I’m interested in computing `y`

that depends on many inputs and doing backward on it, as in this snippet:

```
net = ... # This is an nn.Module in train mode with many parameters.
y = 0
zs = []
# `list_of_inputs` contains many `x`s
for x in list_of_inputs:
z = net(x) # Assume each z is a scalar for simplicity.
zs.append(z)
zs = torch.cat(zs)
# The log-sum-exp is exemplary.
y = torch.logsumexp(zs, 0)
y.backward()
```

This snippet could easily eat up VRAM as there will be `len(list_of_inputs)`

copies of network parameters attached to the computation graph before finally doing backward on `y`

.

My solution is to use the chain rule. Denote the model parameters with p. Then dy/dp = [sum over i] dy/dzi dzi/dp. Computing dy/dzi is cheap, since there are few parameters involved.

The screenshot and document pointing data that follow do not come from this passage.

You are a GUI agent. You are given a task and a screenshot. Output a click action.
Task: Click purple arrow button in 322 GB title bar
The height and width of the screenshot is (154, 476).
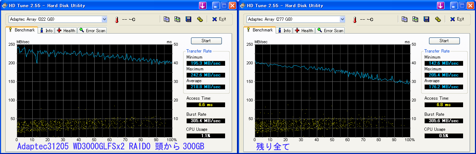[x=203, y=5]
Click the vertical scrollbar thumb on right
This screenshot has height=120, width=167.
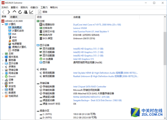(165, 48)
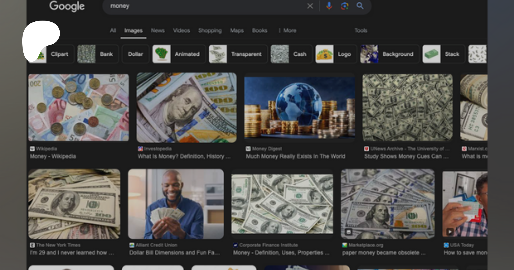The image size is (514, 270).
Task: Open the smiling man holding cash image
Action: [176, 204]
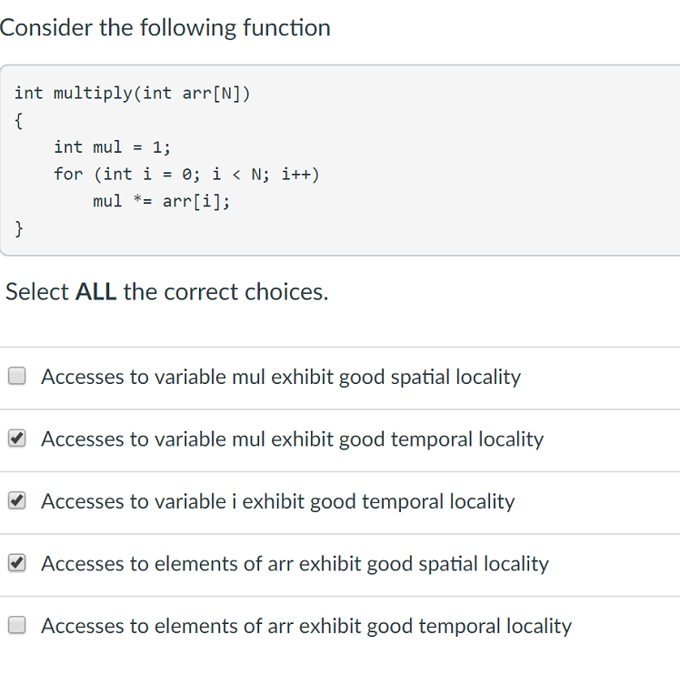Click label 'Accesses to variable mul exhibit good spatial locality'
This screenshot has height=675, width=680.
(281, 377)
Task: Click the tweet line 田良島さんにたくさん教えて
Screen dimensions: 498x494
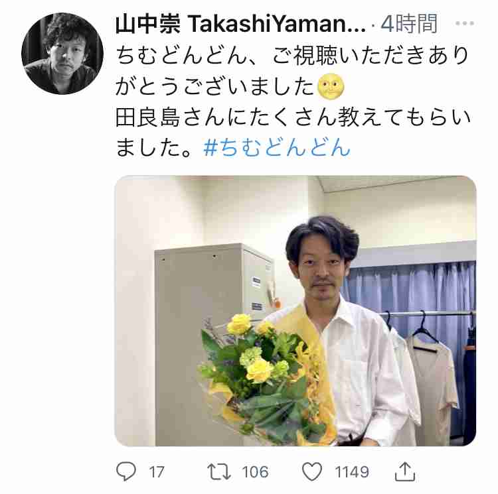Action: (x=293, y=117)
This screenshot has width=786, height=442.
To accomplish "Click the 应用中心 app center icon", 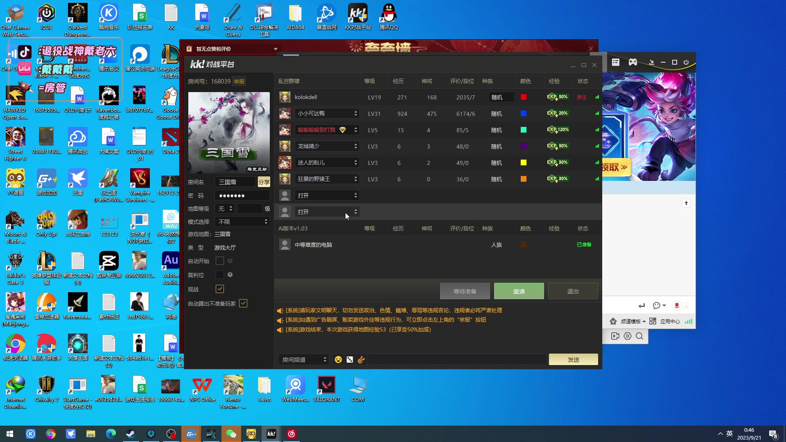I will pyautogui.click(x=653, y=322).
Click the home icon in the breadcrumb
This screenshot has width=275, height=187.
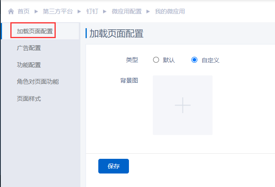(11, 12)
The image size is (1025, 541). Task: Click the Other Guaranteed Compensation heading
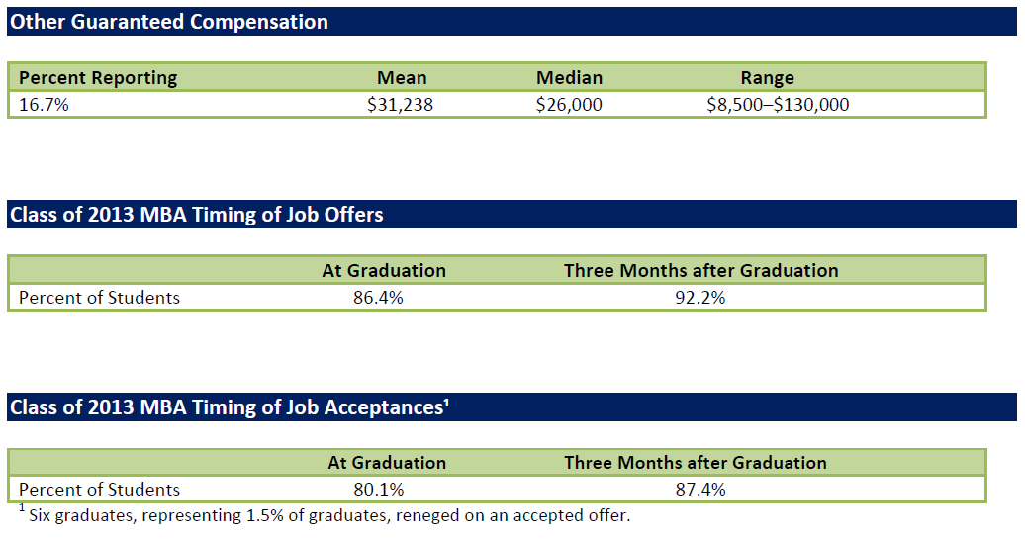click(168, 22)

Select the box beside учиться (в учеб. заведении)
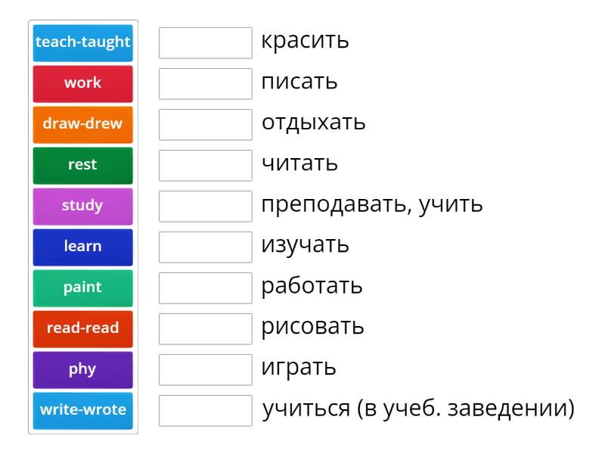(206, 411)
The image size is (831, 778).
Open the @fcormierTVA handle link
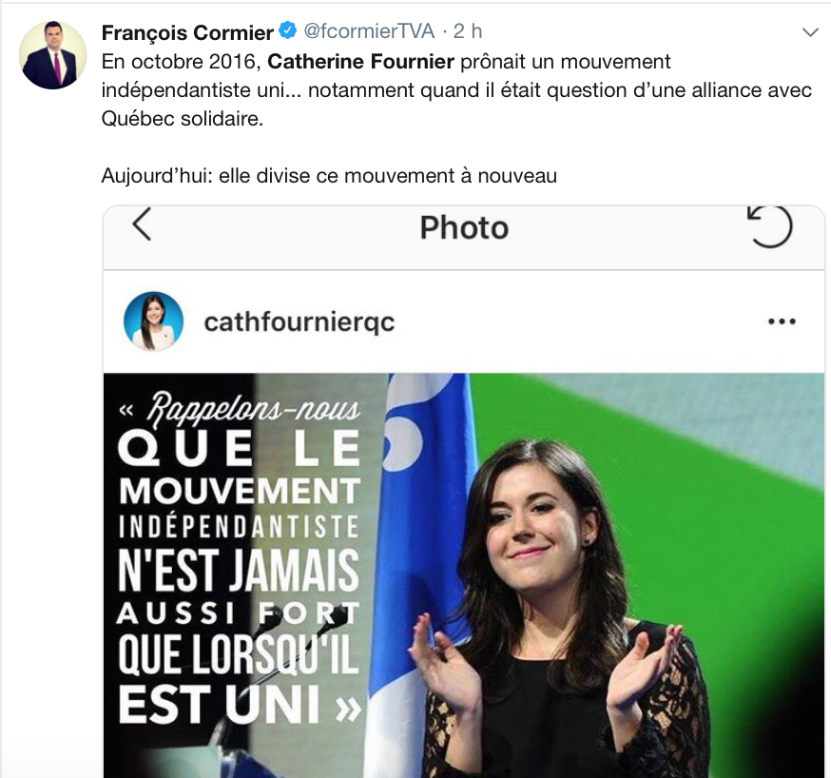(369, 31)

After that, we may call backward on each zi, feeding it with dp/dzi. I conjecture the following snippet:

```
net = ... # The large model, in train mode.
zs = []
for x in list_of_inputs:
z = net(x) # NOTE #1
zs.append(z.detach())
zs = torch.cat(zs).requires_grad_()
y = torch.logsumexp(zs, 0)
y.backward()
zs_grad = torch.empty_like(zs).copy_(zs.grad)
for x, dz in zip(list_of_inputs, zs_grad):
z = net(x) # NOTE #2
# Accumulate gradient at the model parameters,
# freeing the attached network parameters.
z.backward(gradient=dz)
```

The snippet should work well, unless submodules in `net`

such as `BatchNorm`

or `Dropout`

exist. They will cause the `z`

computed at `NOTE #1`

to be different from `z`

at `NOTE #2`

, breaking the chain rule. Such a problem is exactly why this topic is queried. I speculate that the problem might be resolved by somehow “undoing” the model buffer state after computing dy/dz, which is where the title is from.

Are there any solutions to it? Alternative approaches to compute dy/dp without exploding VRAM are also welcome. Thank you so much!